Karin Gonderock
Ja, so ein kühles Glas Bier ist wirklich erfrischend,
wenn es heiß ist oder nach einem ausgiebigen Mittagessen. Bier ist eines
der ältesten Alkoholprodukte, die der Mensch erschuf. Gerste wird bereits
seit mehr als 6.000 Jahren zu Bier gebraut. Eigentlich nimmt man an, dass
die alten Babylonier die Kunst des Bierbrauens erfanden. Das älteste,
bekannte Braurezept ist auf einer 4.000 Jahre alten Keilschrifttafel aus
Mesopotamien festgehalten.
Auch die Sumerer entwickelten die hohe Kunst des
Brauens. Allerdings wahrscheinlich mehr aus Not, da sie Probleme mit dem
Weizen hatten. Sie hatten ihn angebaut, um Brot backen zu können, als es
jedoch plötzlich in ihrem Land zu einer Versalzung der bewässerten
Felder kam, musste der Brotweizen durch die Gerste ersetzt werden. Die
Sumerer kannten auch schon den Hopfenzusatz, aber der ging dann im Laufe
der Jahre wieder verloren.
Bei uns in Europa wurde der Hopfen erstmals von
finnisch-baltischen Völkern angebaut und genutzt. Langsam setzte es sich
dann auch weiter nach Südenwesten fort. Das hatte natürlich seinen guten
Grund, denn im Mittelalter wurden die eigenartigsten Zutaten zum Brauen
verwendet. Da wurden neben vielen Kräutern wie Rosmarin auch Sumpfporst
oder Bilsenkraut dazu verwendet. Was hielten damals die echten Bayern
davon? Diese Kräuter enthalten nämlich sehr schädliche Wirkstoffe. Die
berüchtigte Berserkerwut der Wikinger soll als Ursache Räusche von
diesem Sumpfporstbier haben. Da aber so eine Art aggressives Verhalten in
Friedenszeiten nicht erwünscht war und man friedliche Untertanen
schätzte, erließ im Jahre 1516 die Obrigkeit in Bayern das berühmte
Reinheitsgebot, das zum Glück heute noch immer hochgehalten wird. Dieses
Reinheitsgebot schrieb vor nur den beruhigenden und zugleich
konservierenden Hopfen zum Brauen zu verwenden und verbot alle anderen „aufmüpfigen"
Zutaten.
Die Mönche, schon immer sehr gebildete Leute, wussten
natürlich auch über die Wirkungen des Hopfens. Sie wussten über die
beruhigende Wirkung und auch heute noch genehmigen sich viele Leute des
Abends einen Schluck Bier, um leichter einschlafen und ruhig und
ungestört durchschlafen zu können. Auch heute, in unserer modernen Zeit,
wird die beruhigende Wirkung des Hopfens bestätigt.
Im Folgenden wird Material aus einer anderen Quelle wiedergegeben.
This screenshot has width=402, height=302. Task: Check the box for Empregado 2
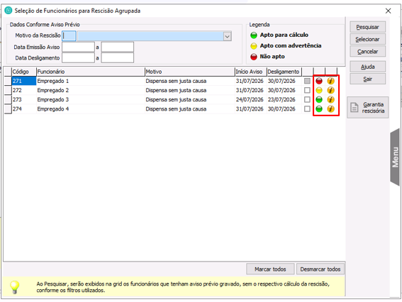pyautogui.click(x=307, y=90)
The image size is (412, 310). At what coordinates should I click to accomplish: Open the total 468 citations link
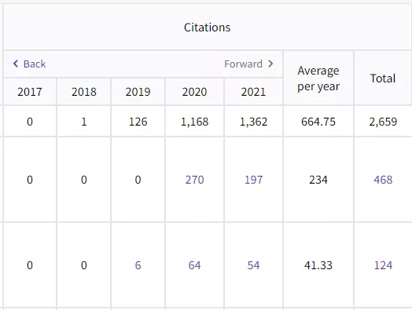click(x=383, y=180)
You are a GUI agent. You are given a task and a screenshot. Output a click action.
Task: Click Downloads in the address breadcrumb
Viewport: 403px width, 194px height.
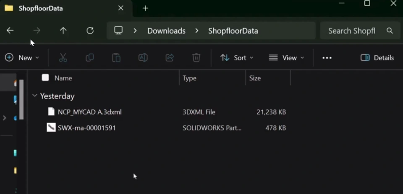point(166,31)
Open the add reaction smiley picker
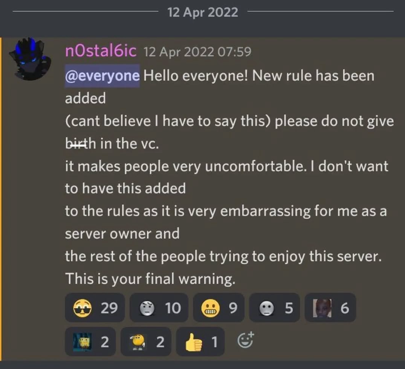The height and width of the screenshot is (369, 405). pos(246,340)
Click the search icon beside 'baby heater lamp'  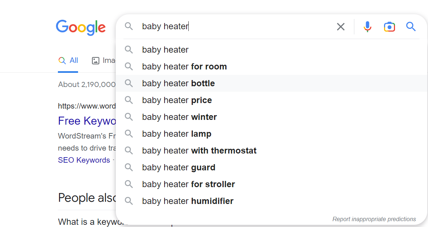pos(129,133)
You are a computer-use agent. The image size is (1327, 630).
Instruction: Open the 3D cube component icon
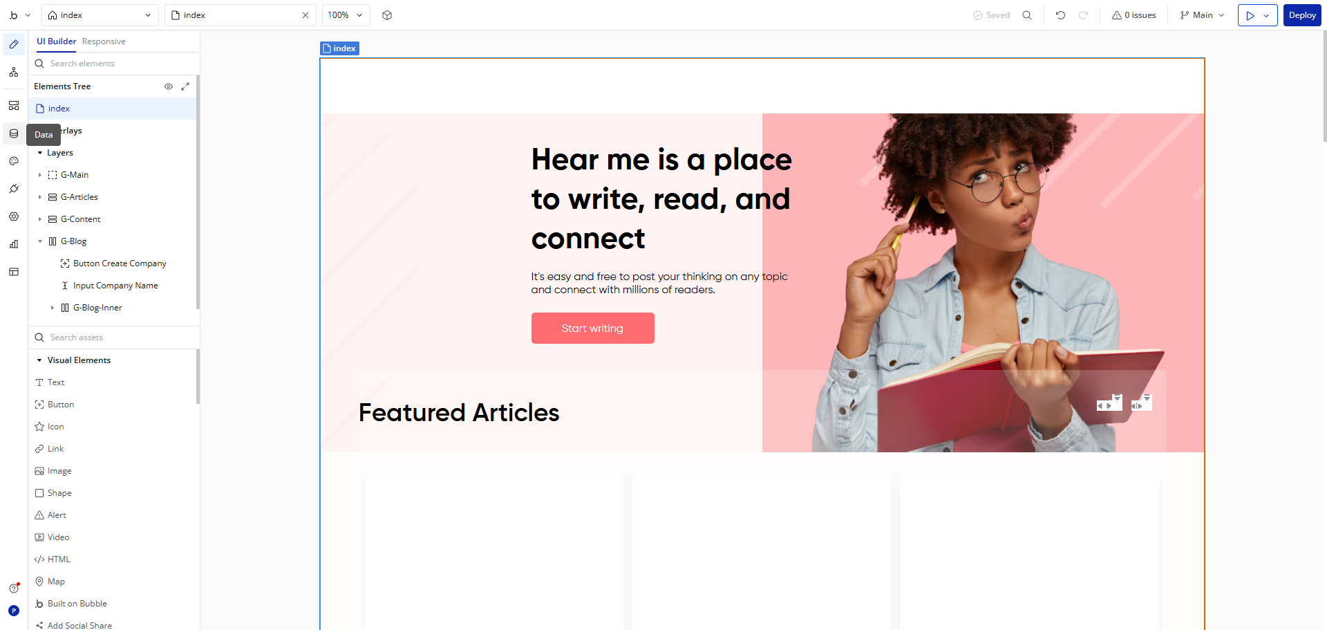(387, 15)
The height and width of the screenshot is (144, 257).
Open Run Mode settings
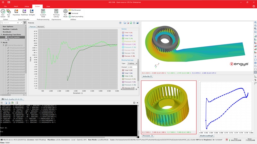[65, 12]
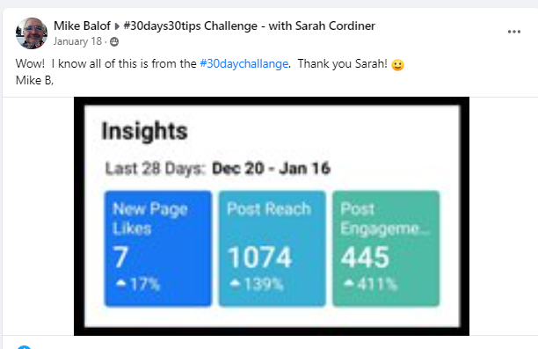Click the up arrow beside 411%
538x349 pixels.
pos(349,283)
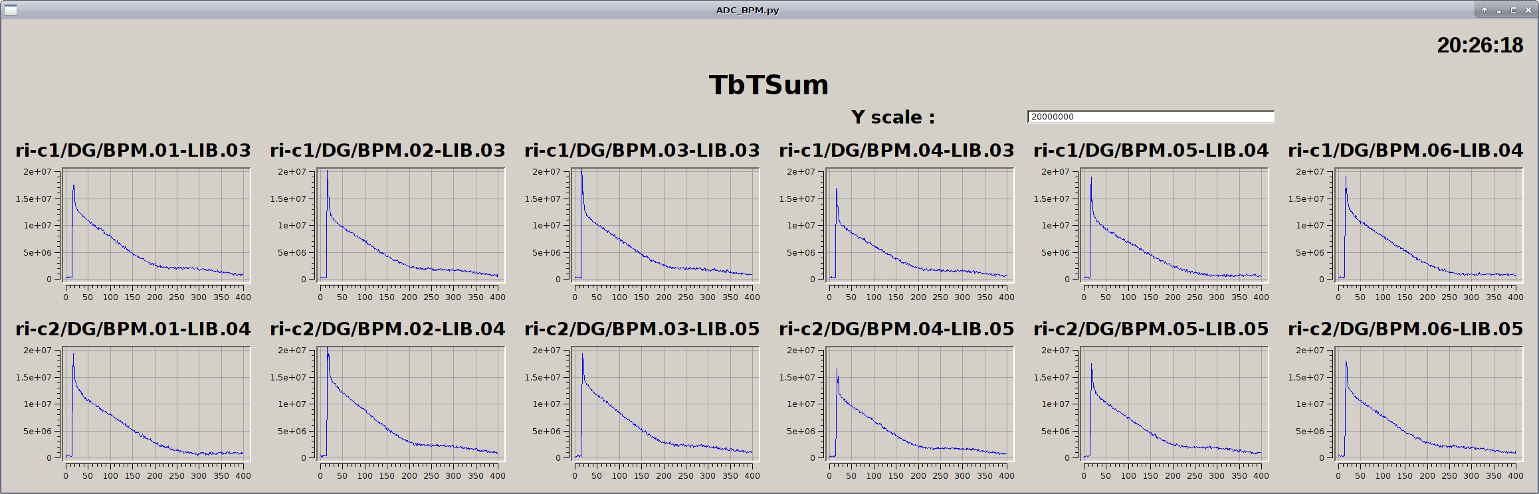Close the ADC_BPM.py window
1539x494 pixels.
point(1528,10)
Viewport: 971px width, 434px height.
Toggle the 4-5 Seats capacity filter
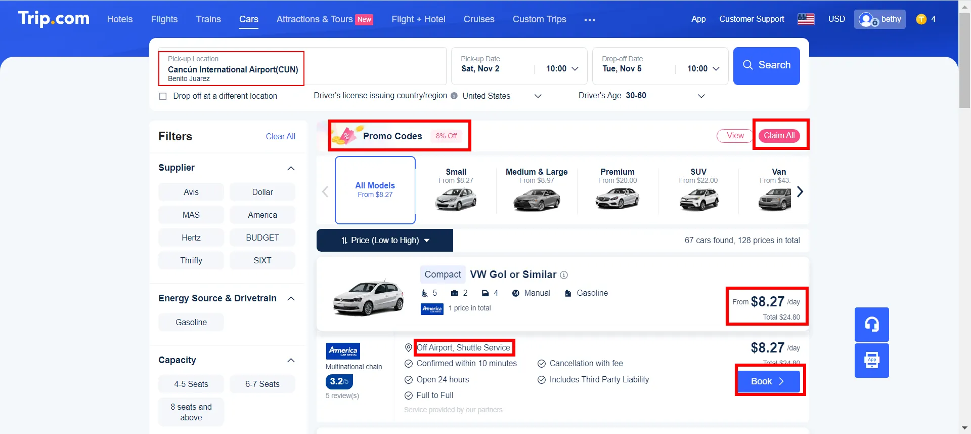click(x=191, y=384)
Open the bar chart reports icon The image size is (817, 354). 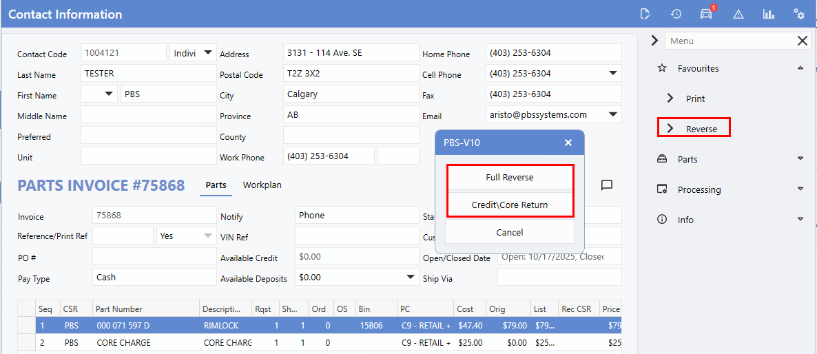768,14
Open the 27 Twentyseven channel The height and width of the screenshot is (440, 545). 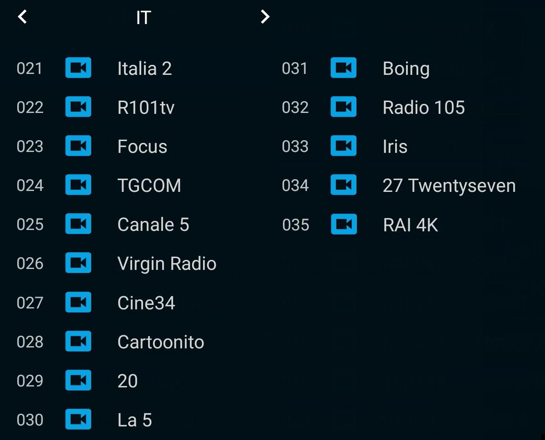[449, 186]
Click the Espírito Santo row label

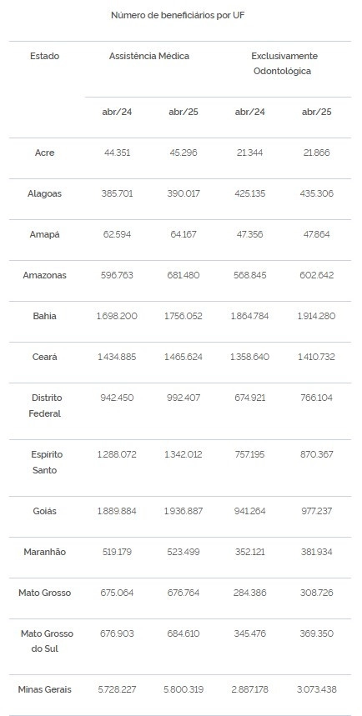(45, 462)
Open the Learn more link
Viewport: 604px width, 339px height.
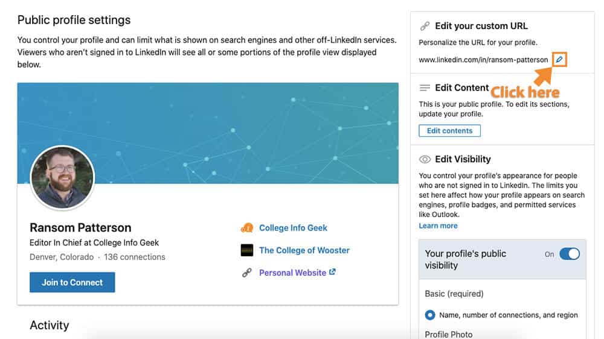tap(438, 226)
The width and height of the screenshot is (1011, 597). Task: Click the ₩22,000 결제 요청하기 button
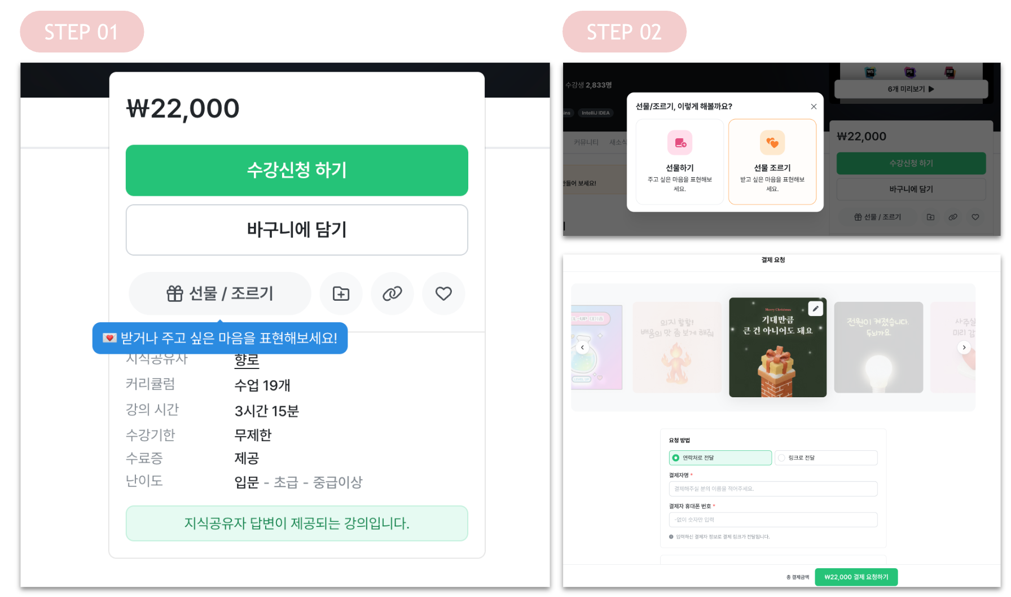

Der Hopfen ist ein Hanfgewächs und sein nächster
Verwandter ist die Cannabispflanze. Ja, wer hätte das gedacht?
Cannabispflanzen sind nämlich die Pflanzen aus denen man Haschisch und
Marihuana gewinnt. Denen sagt man zum Teil ja auch eine beruhigende
Wirkung nach. Beim Hopfen werden, genauso wie beim Hanf, die
drogenhaltigen Blüten geerntet. In England wurde der Hopfen, nach
Aussagen von Naturwissenschaftlern, genauso geraucht wie in China das
Opium.
Aber den Hopfen kann man auch auf mannigfaltige andere
Art verwenden. Unruhigen Kindern legte man in früheren Zeiten, bevor man
noch nur Pillen und Tropfen verabreichte, einen mit Hopfendolden
gefüllten Leinensack unter den Kopf, da sie dann wesentlich besser
schliefen. Da der Duft der Hopfendolden leicht hypnotisch wirkt, gibt es
auch eine spezielle Art von Erscheinung unter den Hopfenpflückern zur
Erntezeit: die Hopfenpflückerkrankheit, die sich durch starke
Schläfrigkeit auszeichnet.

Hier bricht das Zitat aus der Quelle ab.